* [TASK A] List every geographic place name that appears in the bird flu article below.
* [TASK B] Quote the part of the bird flu article below between "This article is" and "IRIN news organization.", inclusive.

*** Opening of GIVEN TEXT ***

# 1439
Seeking to calm the waters a bit after 4 Egyptian deaths in a week rattled their citizens, health officials are saying there is no sign of a pandemic in that country.
This article is the first mention I've seen of possible Tamiflu resistance in these recent cases. As you may recall, a couple of Egyptian cases in late 2006 were also labeled as showing `moderate resistance' to Tamiflu. This was not mentioned in yesterday's WHO update on Egypt.
This from the IRIN news organization.
EGYPT: No bird flu pandemic despite recent deaths - health officials
DUBAI, 3 January 2008 (IRIN) - Four humans have died of bird flu in Egypt in the past week but health officials deny the country is gripped by an influenza pandemic.
“There is still no fear that the virus has transformed into an influenza pandemic,” John Jabbour, a medical consultant for emerging diseases at the World Health Organization (WHO) regional office for the Eastern Mediterranean, told IRIN.
Sixteen other suspected cases were admitted to hospital on 2 January, according to Amany Nakhla, the regional planning assistant for the UN Office for the Coordination of Humanitarian Affairs (OCHA) regional office, in Cairo.
According to media reports, the H5N1 strain has been detected among poultry in the Nile Delta, especially those reared in homesteads.
All four deaths in the past week were of women from the Nile Delta region and they brought to 19 the number of people who have died of the H5N1 strain of avian flu since avian flu was first detected in Egypt in 2006. Three of the four women were infected by domestic birds in their homes. The fourth was a poultry seller.
The WHO has said some of those who died having contracted the H5N1 virus strain showed moderate resistance to Tamiflu, the antiviral drug.
Before their deaths the last reported case of a human death from bird flu was in June 2007. “Avian flu is a behavioural disease and as a long time has passed since it [last] appeared in the country, people went back to their previous habits of raising poultry inside their homes because it is the only source of income for many of them,” Jabbour said.

*** Close of GIVEN TEXT ***
*** Opening of RECORD SET ***

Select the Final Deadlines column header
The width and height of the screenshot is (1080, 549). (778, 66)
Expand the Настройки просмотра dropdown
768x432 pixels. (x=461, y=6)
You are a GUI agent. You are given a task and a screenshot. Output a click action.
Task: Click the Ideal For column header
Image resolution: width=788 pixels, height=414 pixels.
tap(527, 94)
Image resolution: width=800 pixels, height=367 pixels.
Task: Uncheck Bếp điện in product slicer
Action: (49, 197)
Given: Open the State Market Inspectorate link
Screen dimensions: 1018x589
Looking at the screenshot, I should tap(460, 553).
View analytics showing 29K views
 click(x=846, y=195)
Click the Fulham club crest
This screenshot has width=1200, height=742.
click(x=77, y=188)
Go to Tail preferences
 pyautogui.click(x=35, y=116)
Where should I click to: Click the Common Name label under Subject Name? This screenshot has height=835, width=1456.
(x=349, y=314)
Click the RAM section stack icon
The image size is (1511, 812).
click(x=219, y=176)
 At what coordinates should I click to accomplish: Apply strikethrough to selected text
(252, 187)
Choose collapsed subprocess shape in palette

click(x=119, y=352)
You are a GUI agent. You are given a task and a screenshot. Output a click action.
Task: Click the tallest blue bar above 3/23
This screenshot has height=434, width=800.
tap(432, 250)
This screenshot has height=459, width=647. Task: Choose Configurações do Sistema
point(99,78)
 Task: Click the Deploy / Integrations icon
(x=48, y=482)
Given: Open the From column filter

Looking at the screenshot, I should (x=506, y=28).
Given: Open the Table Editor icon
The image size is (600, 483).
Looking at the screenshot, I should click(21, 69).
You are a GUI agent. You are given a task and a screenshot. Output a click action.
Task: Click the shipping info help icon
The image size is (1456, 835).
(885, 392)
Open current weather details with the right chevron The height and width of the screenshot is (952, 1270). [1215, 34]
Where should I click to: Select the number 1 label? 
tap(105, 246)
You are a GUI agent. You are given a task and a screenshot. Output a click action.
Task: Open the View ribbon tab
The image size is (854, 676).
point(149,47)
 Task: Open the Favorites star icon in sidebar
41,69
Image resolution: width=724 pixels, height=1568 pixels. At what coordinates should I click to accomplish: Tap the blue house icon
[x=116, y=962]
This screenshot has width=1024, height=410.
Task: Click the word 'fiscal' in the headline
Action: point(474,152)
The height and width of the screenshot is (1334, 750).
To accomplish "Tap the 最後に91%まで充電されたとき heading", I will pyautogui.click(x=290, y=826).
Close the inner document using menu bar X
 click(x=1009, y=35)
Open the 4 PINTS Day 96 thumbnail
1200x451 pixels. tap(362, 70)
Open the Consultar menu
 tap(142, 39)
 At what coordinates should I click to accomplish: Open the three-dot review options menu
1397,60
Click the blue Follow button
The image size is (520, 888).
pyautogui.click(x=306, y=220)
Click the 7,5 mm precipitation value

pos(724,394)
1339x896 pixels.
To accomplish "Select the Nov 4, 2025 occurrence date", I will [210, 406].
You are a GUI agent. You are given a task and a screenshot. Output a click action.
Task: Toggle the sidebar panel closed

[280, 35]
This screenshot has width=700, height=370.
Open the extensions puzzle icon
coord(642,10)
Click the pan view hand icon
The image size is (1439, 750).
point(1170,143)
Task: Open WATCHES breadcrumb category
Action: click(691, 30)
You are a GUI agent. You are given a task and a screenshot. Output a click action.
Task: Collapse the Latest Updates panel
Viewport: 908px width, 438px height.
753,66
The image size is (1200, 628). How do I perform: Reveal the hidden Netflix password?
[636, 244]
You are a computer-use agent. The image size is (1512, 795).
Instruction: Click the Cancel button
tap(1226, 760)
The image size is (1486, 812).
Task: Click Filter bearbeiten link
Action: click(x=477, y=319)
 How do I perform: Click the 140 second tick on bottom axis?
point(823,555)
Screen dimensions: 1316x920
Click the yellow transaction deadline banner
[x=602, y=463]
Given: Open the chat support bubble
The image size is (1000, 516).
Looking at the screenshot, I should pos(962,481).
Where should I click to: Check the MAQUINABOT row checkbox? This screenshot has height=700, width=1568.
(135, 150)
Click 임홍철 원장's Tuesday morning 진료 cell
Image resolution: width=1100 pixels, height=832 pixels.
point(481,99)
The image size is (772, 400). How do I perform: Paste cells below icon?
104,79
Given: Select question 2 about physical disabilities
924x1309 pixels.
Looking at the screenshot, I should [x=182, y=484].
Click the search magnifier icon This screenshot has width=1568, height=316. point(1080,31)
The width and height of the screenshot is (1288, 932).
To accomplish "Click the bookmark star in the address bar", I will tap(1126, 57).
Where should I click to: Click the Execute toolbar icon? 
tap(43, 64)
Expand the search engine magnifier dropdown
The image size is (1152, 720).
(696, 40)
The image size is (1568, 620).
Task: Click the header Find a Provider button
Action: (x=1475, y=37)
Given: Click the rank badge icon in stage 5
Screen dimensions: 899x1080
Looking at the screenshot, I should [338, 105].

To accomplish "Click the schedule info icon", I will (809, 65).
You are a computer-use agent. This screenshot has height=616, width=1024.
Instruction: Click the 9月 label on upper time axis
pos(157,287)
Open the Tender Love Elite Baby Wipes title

*** Close of RECORD SET ***

* [ANSWER SPACE A]
Egypt
Dubai
Cairo
Nile Delta
Eastern Mediterranean

* [ANSWER SPACE B]
This article is the first mention I've seen of possible Tamiflu resistance in these recent cases. As you may recall, a couple of Egyptian cases in late 2006 were also labeled as showing `moderate resistance' to Tamiflu. This was not mentioned in yesterday's WHO update on Egypt.
This from the IRIN news organization.